Antelope Island looked as though it was more “on our way” than Great Salt Lake State Park, since it’s northwest of the city and we’d be traveling northward on our way to Yellowstone, but when I put them both into Google Maps, I realized that Great Salt Lake State Park was actually significantly closer, because to get to Antelope Island, you actually have to go north and then back south again. So, since we were facing a seven-hour trip (six hours if we were going direct, but we were planning to stop in Promontory to visit the Golden Spike National Monument), we opted for the easier-to-access destination.

Great Salt Lake, 2016
The Great Salt Lake, 2016. The water was particularly low this year.

So we headed out. After a brief stop at the store for provisions, we hit Interstate 80 towards Magna. It turned out that Great Salt Lake State Park was probably the better choice for two reasons aside from the shorter commute time.

First, I had read about Saltair, a Victorian-era resort where Mormon dating couples could go swimming and dancing without worrying about their reputations because there were Mormon chaperones everywhere. I did not realize that Saltair had been in that section of the lake. I say “had been” because the original Saltair was destroyed by a fire in 1925. The building at the exit from Interstate 80 is not exactly where the original Saltair had been; the original was two miles farther east, but it was close enough in my opinion.

The second was the Kennecott Utah Copper smelting plant, which is pretty much directly across the Interstate from the park. I had noticed the smokestack (the tallest man-made structure in Utah) from the air, and if we had gone to Antelope Island I may never have known what that smokestack belonged to).

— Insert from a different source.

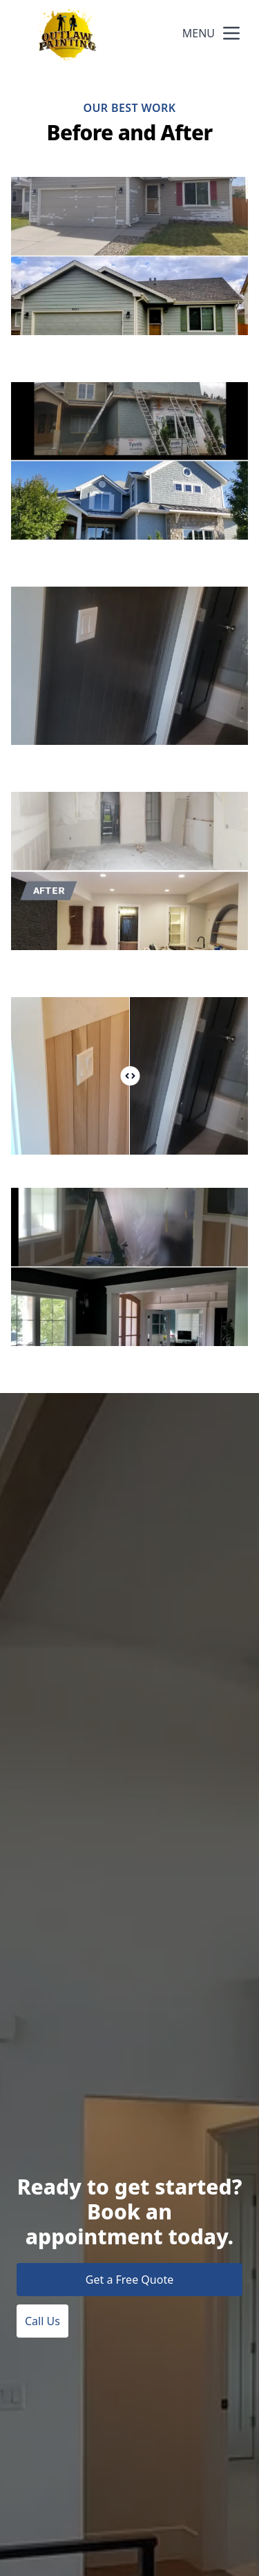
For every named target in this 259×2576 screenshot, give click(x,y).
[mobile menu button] (231, 33)
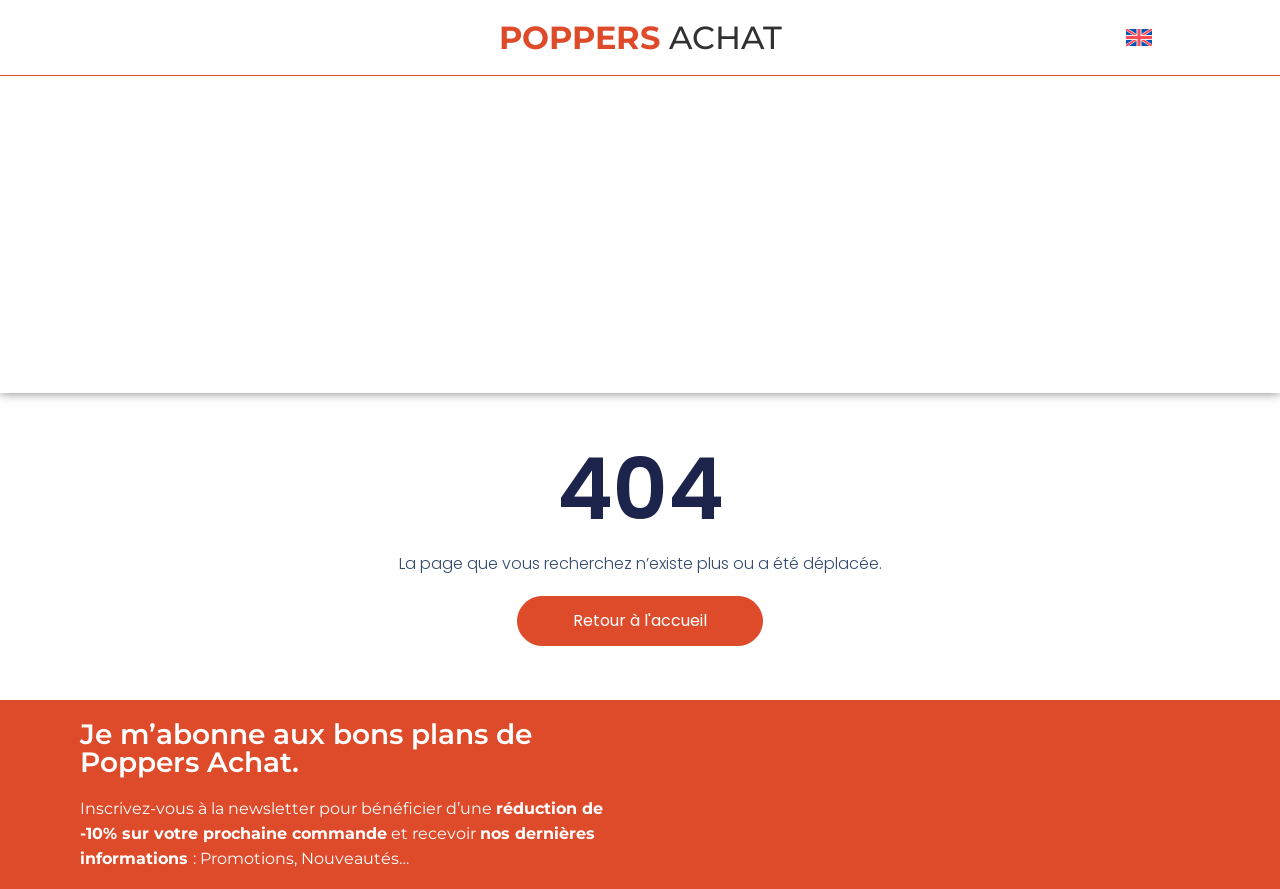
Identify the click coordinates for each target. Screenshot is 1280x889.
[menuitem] (1139, 37)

I had read that, due to the brine shrimp and brine flies, it wasn’t really advisable to swim in the water, but when we arrived, I saw people in bathing suits rinsing off under a hose. And I thought, “I’m going to touch that water.”

We nosed around in the visitor’s center for a while and then headed outside. The lake was, well, a lake. There is a lovely little island not too far from shore, and there were a *lot* of brine flies on the shore. There are only two things that live near that water — brine shrimp in the water and brine flies near the shore. However, the brine flies attract (1) migratory birds and (2) spiders. I like spiders, so that part was cool for me.

I didn’t swim in the water (I still had a six-hour (it ended up being even longer) drive ahead of me), but I did wade in up to my ankles. The waves made nice Zen-garden-feeling patterns in the sand. I rinsed my feet off under the hose, but still felt like I needed to wash my hands. The restrooms were kind of dark, but seemed clean enough when I was there.

The observation deck is fully ADA-compliant, as are the restrooms, or so the website of the architect who designed them assures me. Unfortunately I couldn’t find a path down to the water that wasn’t rocky, so that seemed off-limits to wheelchair users.